= EXERCISE DETAILS =
Lay out the items between the lines holding "The height and width of the screenshot is (930, 1060)." and "coord(407,34)", inclusive, as a JSON list of strings with one string per line, skipping blank lines.

--- Begin TASK DATA ---

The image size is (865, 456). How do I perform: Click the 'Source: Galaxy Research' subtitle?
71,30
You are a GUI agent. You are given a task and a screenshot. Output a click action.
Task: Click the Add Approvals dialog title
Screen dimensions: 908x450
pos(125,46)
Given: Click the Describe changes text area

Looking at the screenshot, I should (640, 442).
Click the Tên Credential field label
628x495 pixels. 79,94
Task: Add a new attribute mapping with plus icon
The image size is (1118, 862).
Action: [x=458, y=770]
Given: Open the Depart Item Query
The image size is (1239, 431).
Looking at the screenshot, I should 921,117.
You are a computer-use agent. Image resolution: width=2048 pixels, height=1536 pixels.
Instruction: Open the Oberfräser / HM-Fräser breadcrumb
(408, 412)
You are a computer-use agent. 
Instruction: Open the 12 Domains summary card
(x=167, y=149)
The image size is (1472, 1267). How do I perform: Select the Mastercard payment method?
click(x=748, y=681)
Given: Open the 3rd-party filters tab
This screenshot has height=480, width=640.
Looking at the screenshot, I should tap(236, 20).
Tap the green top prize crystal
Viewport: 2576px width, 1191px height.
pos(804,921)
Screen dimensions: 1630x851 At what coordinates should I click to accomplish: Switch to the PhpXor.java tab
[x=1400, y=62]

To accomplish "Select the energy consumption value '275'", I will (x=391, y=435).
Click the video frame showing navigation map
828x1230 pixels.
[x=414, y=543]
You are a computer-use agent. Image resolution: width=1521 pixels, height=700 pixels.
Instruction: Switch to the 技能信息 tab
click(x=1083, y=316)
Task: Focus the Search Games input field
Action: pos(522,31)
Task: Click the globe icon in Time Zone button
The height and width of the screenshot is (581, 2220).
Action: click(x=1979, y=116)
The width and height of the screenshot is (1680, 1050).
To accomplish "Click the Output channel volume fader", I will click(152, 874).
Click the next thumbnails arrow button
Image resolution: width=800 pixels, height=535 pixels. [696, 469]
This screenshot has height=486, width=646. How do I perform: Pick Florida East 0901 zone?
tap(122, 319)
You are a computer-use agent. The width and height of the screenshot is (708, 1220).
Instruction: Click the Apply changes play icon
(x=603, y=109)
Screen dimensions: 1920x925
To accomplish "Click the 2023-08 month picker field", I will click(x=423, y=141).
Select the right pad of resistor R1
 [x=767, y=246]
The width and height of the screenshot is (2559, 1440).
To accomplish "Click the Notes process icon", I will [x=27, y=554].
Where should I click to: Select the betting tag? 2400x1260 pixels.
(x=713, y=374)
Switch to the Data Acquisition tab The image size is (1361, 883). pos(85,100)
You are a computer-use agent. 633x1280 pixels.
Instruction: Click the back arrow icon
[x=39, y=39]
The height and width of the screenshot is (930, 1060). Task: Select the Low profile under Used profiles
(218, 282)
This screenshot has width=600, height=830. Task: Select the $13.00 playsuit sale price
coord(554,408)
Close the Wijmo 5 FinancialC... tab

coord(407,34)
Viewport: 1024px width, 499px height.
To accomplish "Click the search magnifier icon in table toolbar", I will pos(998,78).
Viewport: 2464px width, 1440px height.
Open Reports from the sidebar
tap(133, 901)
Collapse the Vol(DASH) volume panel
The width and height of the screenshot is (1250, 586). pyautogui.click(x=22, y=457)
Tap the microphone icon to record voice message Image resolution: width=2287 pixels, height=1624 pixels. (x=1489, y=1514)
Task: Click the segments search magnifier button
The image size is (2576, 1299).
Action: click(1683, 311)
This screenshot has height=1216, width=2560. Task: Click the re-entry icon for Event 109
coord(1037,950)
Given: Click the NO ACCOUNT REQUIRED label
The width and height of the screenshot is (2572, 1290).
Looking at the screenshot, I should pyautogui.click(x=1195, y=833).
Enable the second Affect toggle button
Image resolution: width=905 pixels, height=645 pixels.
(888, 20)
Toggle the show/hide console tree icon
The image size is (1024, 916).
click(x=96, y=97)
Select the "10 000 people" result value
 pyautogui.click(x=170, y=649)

--- End TASK DATA ---

= EXPECTED ANSWER =
[
  "The height and width of the screenshot is (930, 1060). Task: Select the Low profile under Used profiles",
  "(218, 282)",
  "This screenshot has width=600, height=830. Task: Select the $13.00 playsuit sale price",
  "coord(554,408)",
  "Close the Wijmo 5 FinancialC... tab",
  "coord(407,34)"
]